Meu Deus, aqui me tens aflito e retirado,
Como quem deixa à porta o saco para o pão.
Enche-o do que quiseres. Estou firme e preparado.
O que for, assim seja, à tua mão.
Tua vontade se faça, a minha mão.

Senhor, abre ainda mais meu lado ardente,
Do flanco de teu Filho copiado.
Corre água, tempo e pus no sangue quente:
Outro bem não me é dado.
Tudo e sempre assim seja,
E não o que a alma tíbia só deseja.

Se te pedir piedade, dá-me lume a comer,
Que com pontas de fogo o podre se adormenta.
O teu perdão de Pai ainda não pode ser,
Mas lembre-te que é fraca a alma que aguenta:
Se é possível, desvia o fel do vaso:
Se não é, beberei.

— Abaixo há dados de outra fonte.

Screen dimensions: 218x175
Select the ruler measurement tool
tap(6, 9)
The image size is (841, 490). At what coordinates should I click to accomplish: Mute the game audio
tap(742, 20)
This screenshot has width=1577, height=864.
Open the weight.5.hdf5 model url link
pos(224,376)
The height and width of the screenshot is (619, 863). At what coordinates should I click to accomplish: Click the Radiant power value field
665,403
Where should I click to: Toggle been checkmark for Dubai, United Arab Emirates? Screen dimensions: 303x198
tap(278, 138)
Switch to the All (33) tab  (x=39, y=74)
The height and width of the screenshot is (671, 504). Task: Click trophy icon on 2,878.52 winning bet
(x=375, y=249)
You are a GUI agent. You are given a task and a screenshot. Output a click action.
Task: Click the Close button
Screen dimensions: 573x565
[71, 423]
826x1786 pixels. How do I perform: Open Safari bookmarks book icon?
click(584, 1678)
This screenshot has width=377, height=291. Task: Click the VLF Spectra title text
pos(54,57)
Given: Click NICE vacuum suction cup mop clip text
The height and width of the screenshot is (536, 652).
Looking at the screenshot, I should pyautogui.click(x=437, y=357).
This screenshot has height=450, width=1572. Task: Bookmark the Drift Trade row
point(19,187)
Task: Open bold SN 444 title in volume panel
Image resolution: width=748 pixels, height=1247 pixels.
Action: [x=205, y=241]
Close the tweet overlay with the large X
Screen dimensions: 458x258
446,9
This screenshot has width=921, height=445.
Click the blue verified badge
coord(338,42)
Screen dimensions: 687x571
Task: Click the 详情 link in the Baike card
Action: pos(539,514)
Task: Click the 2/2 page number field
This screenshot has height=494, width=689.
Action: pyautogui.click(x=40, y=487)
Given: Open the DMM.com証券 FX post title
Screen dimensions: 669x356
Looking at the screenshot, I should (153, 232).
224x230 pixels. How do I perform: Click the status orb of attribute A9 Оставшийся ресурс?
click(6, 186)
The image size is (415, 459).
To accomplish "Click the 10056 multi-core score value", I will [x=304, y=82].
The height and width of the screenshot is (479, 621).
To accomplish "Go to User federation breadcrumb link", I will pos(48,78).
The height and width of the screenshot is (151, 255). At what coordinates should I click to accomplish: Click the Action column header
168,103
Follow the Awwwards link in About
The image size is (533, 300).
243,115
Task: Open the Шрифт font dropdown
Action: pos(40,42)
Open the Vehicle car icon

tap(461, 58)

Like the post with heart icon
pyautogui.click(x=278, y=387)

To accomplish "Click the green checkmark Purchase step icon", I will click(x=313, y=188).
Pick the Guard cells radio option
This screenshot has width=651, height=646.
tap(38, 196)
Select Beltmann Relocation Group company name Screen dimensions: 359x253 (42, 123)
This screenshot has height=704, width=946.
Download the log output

Não faças caso.

(de O Verbo e a Morte, 1959)

4.4.04

AMADEU BAPTISTA

ENTRADA EM JERUSALÉM


Eu vi o sacrifício e o boi que chora,
e a pomba degolada na fogueira. Vi o cordeiro
imolado nas chamas e a cidade
ainda erecta, pedra sobre pedra.
Eu vi o que jamais
foi visto alguma vez,
Jerusalém, o céu e o deserto,
e o soluço imenso sobre o mundo
enquanto o fogo invadia tudo.
Vi a casa de Deus abandonada
e a salvação dos mortos maculada
pela eterna ausência que o espírito
chamou a esta torpe sedição.
Eu vi o sol e a treva que redime,
e a mágoa do esconjuro que persigo.

(de Paixão, edições Afrontamento, 2003)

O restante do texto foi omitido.